Camping Haller in Budapest is a great little site right in the city.

It had a fair number of "alternative" type travellers there when we stayed, but all added to the colour. Easy hop into the centre of the city, reasonable rates, but a bit of a faff to find. Seem to remember going round in circles for a bit before we finally found the entrance.

Balaton and Heviz were both fab (didn't know Heviz was radioactive, Alan! 8O ) but the site at Balaton was a bit too big for our liking - we managed two nights there then moved on.

Tescos abound around the Balaton area, but Mrs Brit Stops was disappointed to find that they wouldn't add points onto her club card...

Would thoroughly recommend Hungary though.

Steve


----------



## Lesleykh (Apr 13, 2009)

We love Hungary and have been there on and off since 1986, but our first time with the van was Nov 2010 Hungary

You'll find much more open for motorhoming than we did on a winter visit. Do visit the some of the many spa baths. They are a delightful way to while away the time.


----------



## rayrecrok (Nov 21, 2008)

> nicholsong"]Ray
> 
> If .... "we went through Hungary from Poland on our way to Croatia..
> 
> ...


Hey up Geoff...

Your not wrong, it was just over the border from Slovakia not Poland..

And no we wasn't lost we just didn't know where we were going, which applied to most of the trip :lol: :lol: :lol: .. We did go to some nice places, it's just we never thought about how we would get anywhere, we just went..

Somehow we ended up back home, and folk say miracles don't happen :wink:

ray.


----------



## nicholsong (May 26, 2009)

Patrick_Phillips said:


> LaMB said:
> 
> 
> > Patrick_Phillips said:
> ...


Patrick

Thanks - all good information.

In the light of there being more countries that seem to be excluding M1 vehicles from the >3.5t rules for commercial vehicles, I have today e-mailed the Polish Transport and Tourism Ministries to ascertain the definitive law. The company operating the system (VIA Toll) are silent on the issue, but they would be wouldn't they?

I will try to advise when I get replies - if I cannot find this thread later I will post under appropriate touring.

Geoff


----------



## nicholsong (May 26, 2009)

rayrecrok said:


> > nicholsong"]Ray
> >
> > If .... "we went through Hungary from Poland on our way to Croatia..
> >
> ...


Ray

I had been thinking of some sort of navigation equipment(essential when you are driving professionally) but your post made me think that, like you, we are probably better off 'following our noses' as we have done.

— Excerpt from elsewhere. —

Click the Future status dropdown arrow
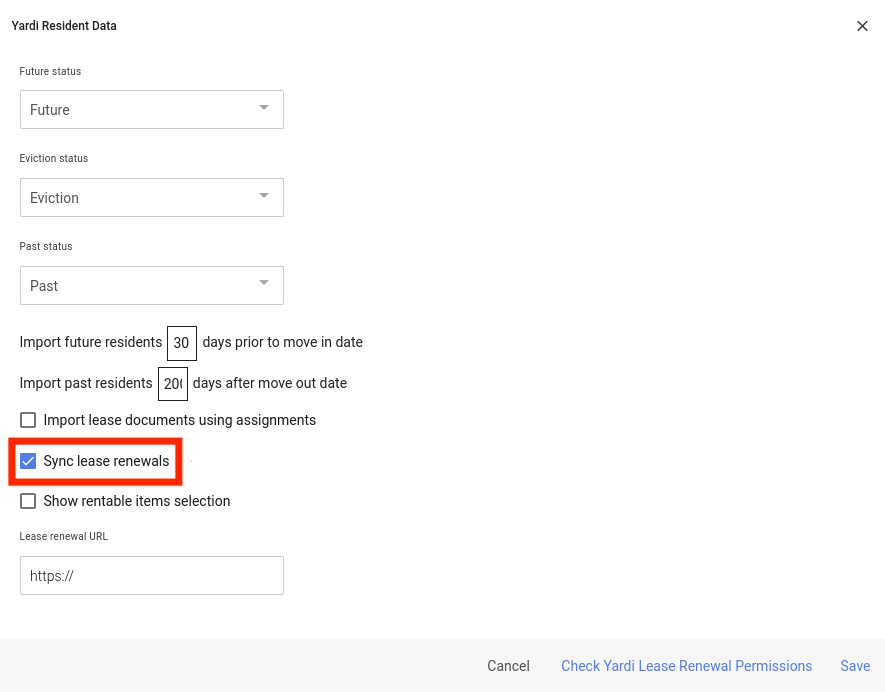 tap(264, 108)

Serendipity - driving along a river in France, spot a small hill-town, turn off, auberge, 'plat du jour' plus litre vin de table, ask village Maire where to park - ZZZZZ - sorted. Never really wanted to go where we planned in the satnav.

Can't wait 

Geoff

P.S Ray, is there a satnav for divers? If there is, it works on the US Navy 2Mhz frequency?


----------